Woolen jerseys first of all. This is a well documented love of mine, because they’re warm when it’s cold but keep you cool when it’s warmer. Cycle specific manufacturers at the higher end, such as Rapha proffer undoubtedly high quality goods, but I’m personally not willing to pay £140 for a cycling jersey that is going to end up sweaty and muddy after the first time I ride in it.
I’ve remarked several time about my fondness for Shutt VR, as they offer good kit for half the price of Rapha but still manage to provide high quality.
And here’s another thing I found. Get yourself down to John Smedley’s factory shop – in fact there are two of them, one in Derbyshire, the other over the border in South Yorkshire. Here, you’ll find a wide selection of his merino wool jumpers and shirts for bargain prices – and some styles are perfect for cycling. They make various collared long and short-sleeved jerseys which I find to be great for riding in; not specifically cycling styled but very cool and discrete, and mine cost £30 each, whereas the shop price is easily three times that.

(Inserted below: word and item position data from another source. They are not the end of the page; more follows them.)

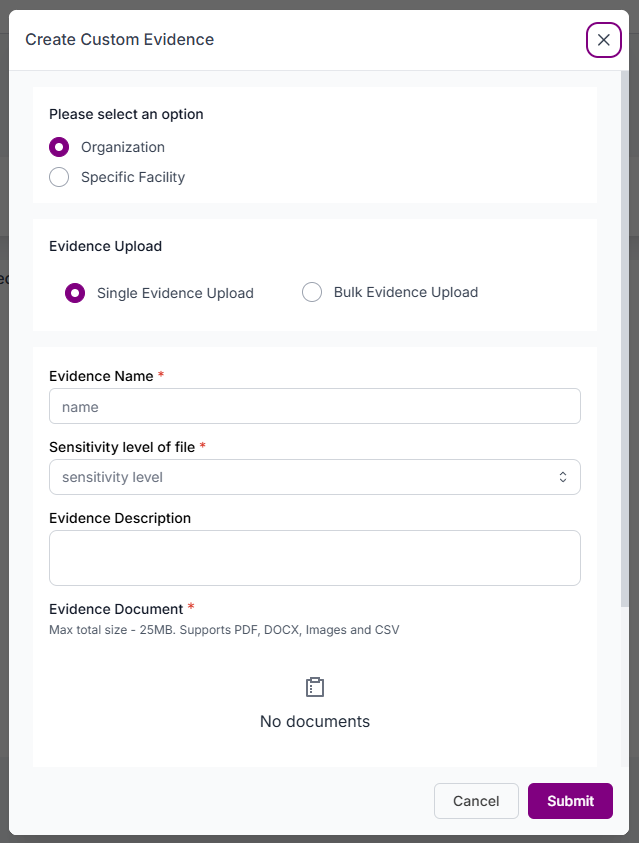Focus the Evidence Name input field
The width and height of the screenshot is (639, 843).
coord(314,406)
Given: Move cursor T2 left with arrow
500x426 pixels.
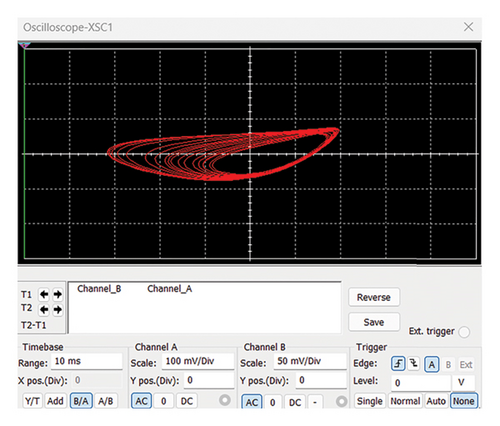Looking at the screenshot, I should click(x=44, y=310).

Next, Gloves. Yes, I know that you may be lusting after that pair of Dromarti leather gloves for £100 to give you the classic touring look. Well put those dreams aside and go to Southcombe Brothers online shop, and get yourself a pair of leather driving gloves for £22. I did this years ago, and they now get used for cycling when it’s warm enough to put the thermal gloves away.
Southcombe are another rather obscure British manufacturer, hidden away in the depths of Somerset and catering for the specialist end of the market such as Firefighters, Police and so on. You might be tempted to buy a pair of ‘Crowd Control’ gloves, whatever they might be!
I’ve already talked at some length about another of these fantastic British companies selling quality kit at bargain prices, this being Tudor Sports in Lutterworth, providers of cooler weather jerseys and leggings.
Tudor is the clothing you will see adorning that Audax-hardened veteran whom you pass on a Sunday morning, as he cycles his mint condition Mercian tourer fitted with a faded Carradice saddlebag and well-worn Brooks saddle happily along the road. It’s unashamedly old-fashioned, allowing not the slightest concession to tiresome modernity; it’s also priced in a different league to most other popular cycling clothing.
So, here endeth today’s lesson, which is that saving money and looking/feeling good are not mutually exclusive. Let me know of any other sources you want to share!